Ditengah reruntuhan dan puing-puing kita sedang menatap gelapnya kehidupan, sedang meratap duka yang diselimuti gempa dan tnusami, ratapan dan remukan hati yang di hantam badai dan goncangan dahsyat. 

Tapi dibalik semua lintani kehancuran dan kehilangan tersebut, masih ada sisa keteguhan dan ketegaran hati yang berusaha tegar berdiri walau tangisan karena kehilangan menyayat hati, ada sisa kekuatan yang dipertahankan demi sebuah keselamatan. Dan tentang semua itu ada tangan-tangan yang membantu mencari mereka yang tertimpah dan tertimbun reruntuhan, ada sesama yang membuka hati demi perhatian dan pertolongan, ada doa yang dipanjatkan dari sudut-sudut wilayah karena belasara dan cinta, ada tangan terulur yang hadir memberi makanan dan tumpangan, ada cinta yang tidak mampu dijelaskan dengan perkataan tapi tampak dalam tindakan, ada kasih yang tidak sempat terucap tapi hadir dalam kesaksian.
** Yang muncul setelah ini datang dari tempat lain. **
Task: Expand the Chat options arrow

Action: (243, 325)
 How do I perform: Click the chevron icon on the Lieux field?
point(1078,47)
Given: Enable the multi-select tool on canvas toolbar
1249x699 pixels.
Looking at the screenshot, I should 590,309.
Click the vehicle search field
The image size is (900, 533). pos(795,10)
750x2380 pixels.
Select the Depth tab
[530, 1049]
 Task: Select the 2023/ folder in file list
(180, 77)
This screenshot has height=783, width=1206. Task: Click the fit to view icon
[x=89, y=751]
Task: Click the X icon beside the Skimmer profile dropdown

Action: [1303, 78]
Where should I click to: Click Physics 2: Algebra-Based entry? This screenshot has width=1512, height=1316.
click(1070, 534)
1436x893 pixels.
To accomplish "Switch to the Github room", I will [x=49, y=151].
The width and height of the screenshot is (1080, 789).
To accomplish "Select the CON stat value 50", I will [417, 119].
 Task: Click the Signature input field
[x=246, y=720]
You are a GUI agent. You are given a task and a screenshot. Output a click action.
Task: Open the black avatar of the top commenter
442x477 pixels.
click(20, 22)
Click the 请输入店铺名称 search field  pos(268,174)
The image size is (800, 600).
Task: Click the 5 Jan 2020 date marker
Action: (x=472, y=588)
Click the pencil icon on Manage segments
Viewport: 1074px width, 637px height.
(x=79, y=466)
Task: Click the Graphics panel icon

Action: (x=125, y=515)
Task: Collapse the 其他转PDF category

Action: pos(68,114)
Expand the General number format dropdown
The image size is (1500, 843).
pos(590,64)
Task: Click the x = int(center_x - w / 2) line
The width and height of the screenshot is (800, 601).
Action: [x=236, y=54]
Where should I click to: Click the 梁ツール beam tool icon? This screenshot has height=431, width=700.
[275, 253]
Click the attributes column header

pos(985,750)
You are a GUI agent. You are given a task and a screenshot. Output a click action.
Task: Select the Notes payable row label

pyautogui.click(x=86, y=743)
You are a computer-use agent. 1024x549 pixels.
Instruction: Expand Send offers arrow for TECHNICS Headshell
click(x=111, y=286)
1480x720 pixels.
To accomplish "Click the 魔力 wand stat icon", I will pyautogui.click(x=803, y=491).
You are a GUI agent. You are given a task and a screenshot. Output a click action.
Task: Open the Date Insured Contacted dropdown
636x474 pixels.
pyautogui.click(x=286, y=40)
Disanalah kasih dan cinta menemukan makna yang sesungguhnya, disanalah kemanusiaan dan kepedulian menemukan kekuataanya daripada rasa takut. 

Gempa mengingatkan kita bahwa kehidupan manusia begitu rapuh. Apa yang pernah kita perjuangkan dengan sejuta tetesan keringat kini hilang seketika, apa yang telah kita bangun bertahun-tahun kini tampak debu dan tanah yang menyelimutinya. Memang hancur lebur dan lenyap dengan hitungan detik. Tetapi semuanya itu tidak menghapus setiap nurani untuk terusik dan pergi berbagi empati dan cinta. Disanalah rasa solidaritas, kasih, persaudaraan, cinta dan harapan masih kuat berdiri, tidak runtuh bersama tembok-tembok bangunan. Ia ada dan selalu hadir disetiap moment atau peristiwa manusia yang terluka dan berduka. Apa yang diperjuangkan dan dibangun bertahun-tahun boleh runtuh dan hilang, tetapi tentang cinta kasih dan litani kebaikan lainnya akan terus hidup. Karena segalah sesuatu boleh hancur dan hilang tetapi semangat untuk bangkit tidak boleh runtuh, semangat untuk bangkit dan berjuang haruslah terpatri kuat dalam nurani terdalam, sebab ada banyak kasih yang sedang datang, ada banyak cinta yang sedang terulur, ada banyak perhatian yang sedang mengalir, ada banyak persaudaraan yang sedang dibangun. 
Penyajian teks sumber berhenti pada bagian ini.